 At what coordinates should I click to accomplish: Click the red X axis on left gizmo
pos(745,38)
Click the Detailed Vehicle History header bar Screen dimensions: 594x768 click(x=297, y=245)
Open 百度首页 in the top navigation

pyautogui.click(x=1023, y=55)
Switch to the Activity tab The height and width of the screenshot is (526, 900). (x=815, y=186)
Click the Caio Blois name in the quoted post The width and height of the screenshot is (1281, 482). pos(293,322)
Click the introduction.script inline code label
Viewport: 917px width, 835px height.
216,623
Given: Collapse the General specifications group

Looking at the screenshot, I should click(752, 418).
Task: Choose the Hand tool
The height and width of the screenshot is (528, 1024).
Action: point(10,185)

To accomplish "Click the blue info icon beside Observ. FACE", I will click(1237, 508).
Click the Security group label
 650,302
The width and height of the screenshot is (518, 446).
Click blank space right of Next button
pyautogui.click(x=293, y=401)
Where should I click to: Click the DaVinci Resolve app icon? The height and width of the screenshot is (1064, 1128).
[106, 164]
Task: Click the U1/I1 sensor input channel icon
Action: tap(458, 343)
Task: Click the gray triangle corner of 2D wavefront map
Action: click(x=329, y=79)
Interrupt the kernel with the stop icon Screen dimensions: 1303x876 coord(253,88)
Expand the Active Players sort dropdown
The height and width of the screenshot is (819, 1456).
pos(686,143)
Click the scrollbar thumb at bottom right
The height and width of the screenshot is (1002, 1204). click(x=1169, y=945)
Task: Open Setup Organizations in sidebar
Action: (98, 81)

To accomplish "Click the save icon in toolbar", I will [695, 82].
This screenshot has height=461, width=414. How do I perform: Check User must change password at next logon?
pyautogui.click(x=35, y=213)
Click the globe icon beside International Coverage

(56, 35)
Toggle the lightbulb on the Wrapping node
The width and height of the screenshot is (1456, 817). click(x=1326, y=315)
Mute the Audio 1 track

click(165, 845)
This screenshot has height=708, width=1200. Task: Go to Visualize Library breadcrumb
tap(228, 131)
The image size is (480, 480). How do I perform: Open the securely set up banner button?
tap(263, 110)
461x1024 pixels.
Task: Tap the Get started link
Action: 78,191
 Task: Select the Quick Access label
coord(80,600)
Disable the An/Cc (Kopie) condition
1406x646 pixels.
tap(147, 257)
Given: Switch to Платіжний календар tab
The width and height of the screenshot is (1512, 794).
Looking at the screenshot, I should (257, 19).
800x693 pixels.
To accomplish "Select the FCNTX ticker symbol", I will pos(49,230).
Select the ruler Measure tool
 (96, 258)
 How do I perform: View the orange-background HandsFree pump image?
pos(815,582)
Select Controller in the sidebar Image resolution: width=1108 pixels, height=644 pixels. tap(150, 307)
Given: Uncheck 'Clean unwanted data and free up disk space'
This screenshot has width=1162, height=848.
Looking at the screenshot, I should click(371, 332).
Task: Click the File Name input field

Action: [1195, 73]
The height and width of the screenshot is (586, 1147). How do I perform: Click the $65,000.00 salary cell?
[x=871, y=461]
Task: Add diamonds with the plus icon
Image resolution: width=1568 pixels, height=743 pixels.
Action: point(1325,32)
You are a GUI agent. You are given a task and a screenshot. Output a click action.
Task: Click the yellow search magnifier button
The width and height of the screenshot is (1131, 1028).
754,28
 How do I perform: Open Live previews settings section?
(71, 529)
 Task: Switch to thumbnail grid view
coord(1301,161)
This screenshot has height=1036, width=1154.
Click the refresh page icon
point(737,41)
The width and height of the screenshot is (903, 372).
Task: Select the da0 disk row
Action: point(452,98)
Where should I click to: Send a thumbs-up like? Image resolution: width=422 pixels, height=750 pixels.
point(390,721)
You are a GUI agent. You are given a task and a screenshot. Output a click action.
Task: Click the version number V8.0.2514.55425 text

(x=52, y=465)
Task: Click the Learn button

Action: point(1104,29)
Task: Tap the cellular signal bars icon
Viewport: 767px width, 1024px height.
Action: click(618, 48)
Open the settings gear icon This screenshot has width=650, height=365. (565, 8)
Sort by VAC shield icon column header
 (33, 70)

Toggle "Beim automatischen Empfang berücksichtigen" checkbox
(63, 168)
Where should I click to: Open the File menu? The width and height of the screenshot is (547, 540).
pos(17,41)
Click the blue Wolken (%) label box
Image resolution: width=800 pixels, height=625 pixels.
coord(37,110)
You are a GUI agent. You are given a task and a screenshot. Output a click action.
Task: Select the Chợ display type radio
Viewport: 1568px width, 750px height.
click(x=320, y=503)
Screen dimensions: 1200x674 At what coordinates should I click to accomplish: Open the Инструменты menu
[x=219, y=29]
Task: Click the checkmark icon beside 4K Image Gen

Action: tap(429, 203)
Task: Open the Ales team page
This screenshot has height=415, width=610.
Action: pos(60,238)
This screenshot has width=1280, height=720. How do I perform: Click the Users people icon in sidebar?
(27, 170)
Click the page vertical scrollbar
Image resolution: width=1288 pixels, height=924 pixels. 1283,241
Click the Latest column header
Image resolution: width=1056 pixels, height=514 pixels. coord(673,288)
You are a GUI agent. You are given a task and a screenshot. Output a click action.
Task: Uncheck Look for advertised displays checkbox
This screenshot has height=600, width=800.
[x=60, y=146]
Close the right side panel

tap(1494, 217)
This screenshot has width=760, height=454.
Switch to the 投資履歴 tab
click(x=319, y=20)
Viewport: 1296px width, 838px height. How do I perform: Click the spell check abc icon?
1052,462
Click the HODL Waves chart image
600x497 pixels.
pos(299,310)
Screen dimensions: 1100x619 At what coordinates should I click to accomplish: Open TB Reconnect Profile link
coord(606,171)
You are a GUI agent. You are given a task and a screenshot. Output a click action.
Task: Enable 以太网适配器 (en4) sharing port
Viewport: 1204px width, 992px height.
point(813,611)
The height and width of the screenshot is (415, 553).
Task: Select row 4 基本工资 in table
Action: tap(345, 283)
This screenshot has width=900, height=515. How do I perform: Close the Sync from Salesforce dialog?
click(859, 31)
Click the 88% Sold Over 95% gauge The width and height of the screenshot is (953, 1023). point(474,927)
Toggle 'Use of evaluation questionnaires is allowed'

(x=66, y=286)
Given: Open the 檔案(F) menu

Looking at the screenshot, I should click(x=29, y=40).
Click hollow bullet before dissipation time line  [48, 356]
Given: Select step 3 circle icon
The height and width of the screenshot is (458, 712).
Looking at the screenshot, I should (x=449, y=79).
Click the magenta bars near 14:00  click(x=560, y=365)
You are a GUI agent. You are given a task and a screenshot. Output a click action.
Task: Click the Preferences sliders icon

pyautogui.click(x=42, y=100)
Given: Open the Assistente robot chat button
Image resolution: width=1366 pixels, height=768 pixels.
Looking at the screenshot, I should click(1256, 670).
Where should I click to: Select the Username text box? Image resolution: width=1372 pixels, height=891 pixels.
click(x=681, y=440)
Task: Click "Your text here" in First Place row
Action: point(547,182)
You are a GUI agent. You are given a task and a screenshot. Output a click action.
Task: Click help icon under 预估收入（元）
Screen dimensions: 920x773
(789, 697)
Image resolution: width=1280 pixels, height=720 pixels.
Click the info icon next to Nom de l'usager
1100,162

★ ★ ★ ★ ★

• _ACTIVITY_:
Where a line of the material above holds the string "will", copy that line.

• _WRITTEN SOLUTION_:
To accomplish "Click the blue info icon beside Observ. FACE", I will click(1237, 508).
To accomplish "Click the save icon in toolbar", I will [695, 82].
To accomplish "Select the FCNTX ticker symbol", I will pos(49,230).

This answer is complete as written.